Никон говорил что-то о провидении господнем, о каре для кощунствующих обманщиков, каким оказался Михайла Михайлович, супруг. Но разве такого утешения ждет страждущая и оскорбленная душа госпожи Юсковой?
– Я же нищая, нищая! – твердила она. – Или тебе безразлично? Аинну выдала замуж без приданого – какой позор, господи!

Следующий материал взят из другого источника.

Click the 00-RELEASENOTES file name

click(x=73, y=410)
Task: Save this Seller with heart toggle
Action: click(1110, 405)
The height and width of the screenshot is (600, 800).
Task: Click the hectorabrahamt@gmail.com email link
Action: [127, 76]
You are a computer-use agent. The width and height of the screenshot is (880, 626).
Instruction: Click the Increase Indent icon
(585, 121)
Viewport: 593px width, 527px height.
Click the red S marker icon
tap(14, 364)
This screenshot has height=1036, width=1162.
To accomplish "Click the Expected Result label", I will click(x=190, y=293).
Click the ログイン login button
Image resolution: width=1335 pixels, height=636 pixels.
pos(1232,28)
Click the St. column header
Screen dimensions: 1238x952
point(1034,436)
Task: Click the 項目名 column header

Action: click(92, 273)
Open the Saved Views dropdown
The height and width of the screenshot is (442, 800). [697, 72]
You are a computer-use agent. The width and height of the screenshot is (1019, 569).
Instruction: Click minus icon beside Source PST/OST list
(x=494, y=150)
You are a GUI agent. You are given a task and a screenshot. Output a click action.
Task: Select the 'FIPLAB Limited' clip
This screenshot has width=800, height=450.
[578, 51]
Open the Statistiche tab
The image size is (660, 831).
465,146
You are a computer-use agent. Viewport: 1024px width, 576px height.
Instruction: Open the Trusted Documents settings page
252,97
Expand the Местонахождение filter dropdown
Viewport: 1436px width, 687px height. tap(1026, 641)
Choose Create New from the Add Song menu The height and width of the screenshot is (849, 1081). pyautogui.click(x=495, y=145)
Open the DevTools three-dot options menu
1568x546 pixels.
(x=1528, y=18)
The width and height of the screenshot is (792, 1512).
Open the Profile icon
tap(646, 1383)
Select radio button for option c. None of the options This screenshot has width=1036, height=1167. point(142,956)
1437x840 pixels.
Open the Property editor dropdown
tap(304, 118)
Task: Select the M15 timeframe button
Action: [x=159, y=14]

– Все образуется, образуется, Евгения.
– Образуется! Мне надо знать сейчас, Никон. Через неделю будет поздно. Если в доме останется Владимир, тогда мне одна дорога – с сумой по миру или в нахлебницы к зятю.
Никон распушил черную бороду.
– Не так сразу, Евгения, не так сразу…
– Только, ради бога, без проповеди! Я хочу знать: что мне делать? Ты обещал уладить. Как уладить? Я жду. Говори же!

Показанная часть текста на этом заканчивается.